It turns out Wasteland 3 was initially refused classification in Australia, and it was all thanks to a joint.
And no, it wasn’t because the developers got high and forgot to submit the game.
Caught by Kotaku, Wasteland 3 was refused classification back in February this year. Just before we were all hit with a global pandemic.
At the time the classification board slapped a general clause statement on the refusal which sites the usual drugs, sex, crime – you know, anything fun and worth doing. It’s always a bit hard to understand where these bans are coming from given some games make it through where others don’t.
Luckily the board’s annual report for the year gave us a bit more detail into Wasteland 3’s refusal, and it looks like it’s weed.

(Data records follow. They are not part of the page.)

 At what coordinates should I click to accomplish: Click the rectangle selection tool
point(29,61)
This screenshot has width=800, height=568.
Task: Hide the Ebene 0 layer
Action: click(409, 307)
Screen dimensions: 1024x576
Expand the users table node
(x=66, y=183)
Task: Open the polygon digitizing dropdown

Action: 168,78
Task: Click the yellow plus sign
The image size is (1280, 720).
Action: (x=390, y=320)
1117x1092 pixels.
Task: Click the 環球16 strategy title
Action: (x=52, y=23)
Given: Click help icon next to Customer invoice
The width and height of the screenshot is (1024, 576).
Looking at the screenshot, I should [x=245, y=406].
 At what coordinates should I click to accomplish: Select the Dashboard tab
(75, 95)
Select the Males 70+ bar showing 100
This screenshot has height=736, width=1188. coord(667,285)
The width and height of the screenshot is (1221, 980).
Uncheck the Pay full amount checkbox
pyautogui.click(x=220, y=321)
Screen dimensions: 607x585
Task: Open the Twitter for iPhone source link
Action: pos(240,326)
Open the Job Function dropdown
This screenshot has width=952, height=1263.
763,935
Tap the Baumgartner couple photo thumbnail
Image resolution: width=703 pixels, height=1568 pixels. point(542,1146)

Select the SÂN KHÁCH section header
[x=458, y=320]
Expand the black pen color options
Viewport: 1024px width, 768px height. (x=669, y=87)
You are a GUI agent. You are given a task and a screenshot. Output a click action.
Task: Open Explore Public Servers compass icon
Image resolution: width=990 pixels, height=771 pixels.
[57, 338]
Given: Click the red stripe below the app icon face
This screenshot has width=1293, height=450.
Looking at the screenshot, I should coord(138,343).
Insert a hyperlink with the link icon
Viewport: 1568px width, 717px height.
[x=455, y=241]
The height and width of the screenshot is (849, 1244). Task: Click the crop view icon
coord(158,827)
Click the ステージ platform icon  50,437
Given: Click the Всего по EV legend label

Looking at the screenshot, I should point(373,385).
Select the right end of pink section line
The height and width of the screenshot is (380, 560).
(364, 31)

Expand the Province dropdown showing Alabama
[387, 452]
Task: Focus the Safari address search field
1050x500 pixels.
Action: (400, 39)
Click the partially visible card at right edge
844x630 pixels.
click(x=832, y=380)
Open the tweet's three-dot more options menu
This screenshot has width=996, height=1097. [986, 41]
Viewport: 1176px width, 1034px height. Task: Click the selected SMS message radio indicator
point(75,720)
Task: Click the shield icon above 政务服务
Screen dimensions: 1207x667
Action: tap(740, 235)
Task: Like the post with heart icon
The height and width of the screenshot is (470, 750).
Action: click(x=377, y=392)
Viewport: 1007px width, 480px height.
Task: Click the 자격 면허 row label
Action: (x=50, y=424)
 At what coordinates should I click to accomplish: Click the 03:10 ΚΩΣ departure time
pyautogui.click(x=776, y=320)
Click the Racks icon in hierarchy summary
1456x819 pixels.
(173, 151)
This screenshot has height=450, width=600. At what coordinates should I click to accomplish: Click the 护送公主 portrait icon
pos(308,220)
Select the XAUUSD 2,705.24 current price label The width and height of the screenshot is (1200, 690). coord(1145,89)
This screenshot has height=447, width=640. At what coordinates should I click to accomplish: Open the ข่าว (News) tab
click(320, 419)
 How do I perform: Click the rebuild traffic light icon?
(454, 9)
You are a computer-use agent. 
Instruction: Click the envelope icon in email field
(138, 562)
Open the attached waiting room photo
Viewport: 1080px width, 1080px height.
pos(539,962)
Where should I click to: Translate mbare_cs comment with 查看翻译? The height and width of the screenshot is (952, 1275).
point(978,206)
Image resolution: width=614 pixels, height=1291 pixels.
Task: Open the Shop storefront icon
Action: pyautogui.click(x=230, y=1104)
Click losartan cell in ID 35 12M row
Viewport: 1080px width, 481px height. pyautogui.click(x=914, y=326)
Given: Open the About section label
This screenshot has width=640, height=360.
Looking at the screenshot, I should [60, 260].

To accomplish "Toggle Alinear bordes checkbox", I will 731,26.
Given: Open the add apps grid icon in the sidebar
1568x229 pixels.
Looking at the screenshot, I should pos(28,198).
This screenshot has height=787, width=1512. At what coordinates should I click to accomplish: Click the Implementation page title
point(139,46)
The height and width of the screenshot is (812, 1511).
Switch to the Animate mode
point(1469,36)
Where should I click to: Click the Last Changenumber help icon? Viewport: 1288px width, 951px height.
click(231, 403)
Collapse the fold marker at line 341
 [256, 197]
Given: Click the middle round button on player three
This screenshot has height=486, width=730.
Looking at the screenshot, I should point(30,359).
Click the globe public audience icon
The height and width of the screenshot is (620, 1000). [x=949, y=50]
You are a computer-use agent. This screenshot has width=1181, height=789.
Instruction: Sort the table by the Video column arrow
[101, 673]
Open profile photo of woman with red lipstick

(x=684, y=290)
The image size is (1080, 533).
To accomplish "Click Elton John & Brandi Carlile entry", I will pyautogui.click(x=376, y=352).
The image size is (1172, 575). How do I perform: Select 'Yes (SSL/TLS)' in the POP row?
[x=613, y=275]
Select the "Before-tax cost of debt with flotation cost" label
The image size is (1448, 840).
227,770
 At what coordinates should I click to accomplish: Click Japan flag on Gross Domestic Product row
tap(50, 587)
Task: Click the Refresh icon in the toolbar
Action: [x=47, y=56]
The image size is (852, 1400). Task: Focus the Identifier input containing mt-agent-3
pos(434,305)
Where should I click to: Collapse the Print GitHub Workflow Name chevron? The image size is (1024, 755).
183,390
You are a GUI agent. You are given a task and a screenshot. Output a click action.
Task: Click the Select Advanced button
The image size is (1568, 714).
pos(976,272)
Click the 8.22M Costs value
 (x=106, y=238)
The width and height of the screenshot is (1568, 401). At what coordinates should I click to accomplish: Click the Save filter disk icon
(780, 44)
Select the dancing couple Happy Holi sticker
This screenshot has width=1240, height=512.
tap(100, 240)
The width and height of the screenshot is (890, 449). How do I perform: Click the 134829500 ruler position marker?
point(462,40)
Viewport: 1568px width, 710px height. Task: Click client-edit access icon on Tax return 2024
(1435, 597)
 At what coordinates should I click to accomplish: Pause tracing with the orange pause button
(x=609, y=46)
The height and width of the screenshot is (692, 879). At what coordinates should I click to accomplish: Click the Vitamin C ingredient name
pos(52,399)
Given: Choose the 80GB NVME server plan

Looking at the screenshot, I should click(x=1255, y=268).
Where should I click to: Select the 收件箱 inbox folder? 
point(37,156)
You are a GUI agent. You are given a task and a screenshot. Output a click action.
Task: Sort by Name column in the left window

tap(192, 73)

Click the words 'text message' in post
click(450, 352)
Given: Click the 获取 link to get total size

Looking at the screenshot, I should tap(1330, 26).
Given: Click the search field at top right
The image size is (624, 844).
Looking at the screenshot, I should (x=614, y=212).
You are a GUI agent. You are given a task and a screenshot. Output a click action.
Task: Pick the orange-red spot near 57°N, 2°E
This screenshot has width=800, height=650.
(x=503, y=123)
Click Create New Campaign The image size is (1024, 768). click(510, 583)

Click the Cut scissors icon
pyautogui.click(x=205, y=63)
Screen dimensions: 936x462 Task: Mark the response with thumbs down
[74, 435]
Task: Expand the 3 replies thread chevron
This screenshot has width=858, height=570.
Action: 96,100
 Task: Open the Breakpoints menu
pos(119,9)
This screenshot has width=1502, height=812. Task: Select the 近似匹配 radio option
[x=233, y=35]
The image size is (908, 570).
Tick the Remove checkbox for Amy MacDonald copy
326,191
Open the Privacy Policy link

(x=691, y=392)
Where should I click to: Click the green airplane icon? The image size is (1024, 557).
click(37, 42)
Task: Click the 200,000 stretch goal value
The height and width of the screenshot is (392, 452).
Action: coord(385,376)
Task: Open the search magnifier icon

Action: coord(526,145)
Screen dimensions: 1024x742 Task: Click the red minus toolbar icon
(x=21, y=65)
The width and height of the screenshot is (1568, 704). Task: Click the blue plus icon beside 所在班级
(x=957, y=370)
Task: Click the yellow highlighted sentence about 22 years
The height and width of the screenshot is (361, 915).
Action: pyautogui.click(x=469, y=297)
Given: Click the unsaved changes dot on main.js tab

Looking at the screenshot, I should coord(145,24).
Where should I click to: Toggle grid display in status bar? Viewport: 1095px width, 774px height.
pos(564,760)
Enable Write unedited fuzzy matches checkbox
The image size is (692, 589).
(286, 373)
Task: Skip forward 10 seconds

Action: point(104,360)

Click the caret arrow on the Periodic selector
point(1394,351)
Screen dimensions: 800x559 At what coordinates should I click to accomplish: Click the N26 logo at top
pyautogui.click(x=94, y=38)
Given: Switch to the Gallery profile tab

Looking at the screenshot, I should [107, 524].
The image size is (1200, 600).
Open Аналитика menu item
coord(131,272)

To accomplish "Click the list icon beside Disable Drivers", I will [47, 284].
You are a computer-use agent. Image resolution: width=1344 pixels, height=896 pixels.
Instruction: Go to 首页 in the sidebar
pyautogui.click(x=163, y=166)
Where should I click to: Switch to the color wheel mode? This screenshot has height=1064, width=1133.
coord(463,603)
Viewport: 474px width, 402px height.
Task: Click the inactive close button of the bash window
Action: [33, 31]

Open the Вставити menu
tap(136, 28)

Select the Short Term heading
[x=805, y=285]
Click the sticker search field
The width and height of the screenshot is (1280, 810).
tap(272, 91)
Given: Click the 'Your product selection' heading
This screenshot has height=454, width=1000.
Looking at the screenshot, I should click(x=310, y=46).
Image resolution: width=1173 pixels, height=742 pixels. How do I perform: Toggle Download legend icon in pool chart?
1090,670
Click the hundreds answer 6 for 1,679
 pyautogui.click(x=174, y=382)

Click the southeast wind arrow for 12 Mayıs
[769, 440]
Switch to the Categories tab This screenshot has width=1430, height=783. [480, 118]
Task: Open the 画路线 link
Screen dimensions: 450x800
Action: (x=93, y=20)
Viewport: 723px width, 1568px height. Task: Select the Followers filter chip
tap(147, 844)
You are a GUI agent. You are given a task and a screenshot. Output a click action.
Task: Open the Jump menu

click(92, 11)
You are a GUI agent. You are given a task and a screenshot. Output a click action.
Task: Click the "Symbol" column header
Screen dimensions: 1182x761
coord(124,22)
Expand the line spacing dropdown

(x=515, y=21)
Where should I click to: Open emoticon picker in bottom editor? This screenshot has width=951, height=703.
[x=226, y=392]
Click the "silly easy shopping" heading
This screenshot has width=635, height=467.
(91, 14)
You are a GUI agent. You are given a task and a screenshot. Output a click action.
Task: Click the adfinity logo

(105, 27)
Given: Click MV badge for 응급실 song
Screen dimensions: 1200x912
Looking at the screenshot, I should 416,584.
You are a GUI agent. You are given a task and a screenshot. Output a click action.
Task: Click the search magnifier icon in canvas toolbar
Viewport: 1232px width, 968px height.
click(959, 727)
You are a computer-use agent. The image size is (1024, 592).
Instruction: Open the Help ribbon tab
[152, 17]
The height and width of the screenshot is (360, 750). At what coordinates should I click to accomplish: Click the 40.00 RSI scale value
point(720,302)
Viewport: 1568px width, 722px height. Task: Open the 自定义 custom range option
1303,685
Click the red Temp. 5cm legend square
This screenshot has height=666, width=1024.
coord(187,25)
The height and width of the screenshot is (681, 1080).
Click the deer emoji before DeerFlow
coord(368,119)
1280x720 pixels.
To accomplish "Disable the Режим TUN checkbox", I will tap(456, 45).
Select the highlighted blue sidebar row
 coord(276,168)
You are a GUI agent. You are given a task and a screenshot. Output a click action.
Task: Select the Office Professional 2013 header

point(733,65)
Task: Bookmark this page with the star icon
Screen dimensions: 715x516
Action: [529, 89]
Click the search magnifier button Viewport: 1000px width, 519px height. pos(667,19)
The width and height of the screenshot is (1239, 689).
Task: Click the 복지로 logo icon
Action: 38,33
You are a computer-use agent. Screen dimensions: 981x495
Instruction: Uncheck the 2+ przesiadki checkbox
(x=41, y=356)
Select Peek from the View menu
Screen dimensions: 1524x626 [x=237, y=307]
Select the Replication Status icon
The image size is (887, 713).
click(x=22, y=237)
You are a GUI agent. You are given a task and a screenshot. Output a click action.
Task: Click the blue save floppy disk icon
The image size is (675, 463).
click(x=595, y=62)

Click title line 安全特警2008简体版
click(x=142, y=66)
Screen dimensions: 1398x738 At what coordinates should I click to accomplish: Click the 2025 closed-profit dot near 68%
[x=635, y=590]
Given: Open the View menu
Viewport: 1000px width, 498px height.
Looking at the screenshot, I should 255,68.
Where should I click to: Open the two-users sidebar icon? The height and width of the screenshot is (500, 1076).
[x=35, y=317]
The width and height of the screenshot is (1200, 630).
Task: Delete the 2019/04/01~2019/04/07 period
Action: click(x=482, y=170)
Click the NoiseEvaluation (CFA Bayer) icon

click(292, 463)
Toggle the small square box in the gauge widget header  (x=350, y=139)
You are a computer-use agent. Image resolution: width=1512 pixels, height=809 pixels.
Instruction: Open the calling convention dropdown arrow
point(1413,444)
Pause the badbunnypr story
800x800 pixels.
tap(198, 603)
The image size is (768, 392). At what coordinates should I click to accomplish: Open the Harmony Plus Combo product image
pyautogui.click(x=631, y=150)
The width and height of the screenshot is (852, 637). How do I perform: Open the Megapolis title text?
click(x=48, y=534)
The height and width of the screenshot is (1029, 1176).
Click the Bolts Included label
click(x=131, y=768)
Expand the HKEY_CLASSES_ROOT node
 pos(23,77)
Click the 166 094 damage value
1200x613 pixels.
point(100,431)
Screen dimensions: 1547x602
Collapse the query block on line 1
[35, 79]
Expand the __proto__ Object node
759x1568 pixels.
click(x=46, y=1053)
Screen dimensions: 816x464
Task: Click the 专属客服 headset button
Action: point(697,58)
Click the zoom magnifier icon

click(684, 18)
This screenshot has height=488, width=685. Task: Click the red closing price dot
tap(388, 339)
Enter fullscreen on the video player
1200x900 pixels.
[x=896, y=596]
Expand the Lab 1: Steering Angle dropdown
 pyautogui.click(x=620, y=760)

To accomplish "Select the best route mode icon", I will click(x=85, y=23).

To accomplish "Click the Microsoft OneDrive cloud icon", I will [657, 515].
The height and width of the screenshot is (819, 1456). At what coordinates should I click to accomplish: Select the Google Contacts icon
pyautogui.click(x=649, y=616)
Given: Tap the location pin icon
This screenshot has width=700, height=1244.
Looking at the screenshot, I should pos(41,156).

“During the game, characters are able to smoke a drug known as ‘Rocky Mountain Moosegrass’, which appears to be a strain of cannabis. The drug is denoted by an icon of a cannabis cigarette or joint in the player’s inventory that is accompanied by captions that attest to the cannabis-like effects of the drug. One caption features the text, “It’s like… man. It’s like a fresh mountain breeze. You gotta try some.” Another caption states, “Smoke to take the edge off. Like… way off.””
Selecting some Moosegrass by clicking on the joint-like icon from the inventory would invoke the sound of a lighter and the player character would appear to smoke. Then the character would receive a buff of one Ability Point to use during combat or exploration.
Obviously anything good coming from the use of cannabis – which has widely been shown to have many medicinal and mental advantages to the point where you can legally get a prescription for some in Australia – is very bannable.
To get around the censors, the developers simply removed the ability to use Rocky Mountain Moosegrass (As opposed to changing the icon and renaming it to something like Jet) to obtain an R18+ rating. In a game that still has slavery and cannibalism. Admittedly it does sound like it’s a good thing you can’t get the munchies.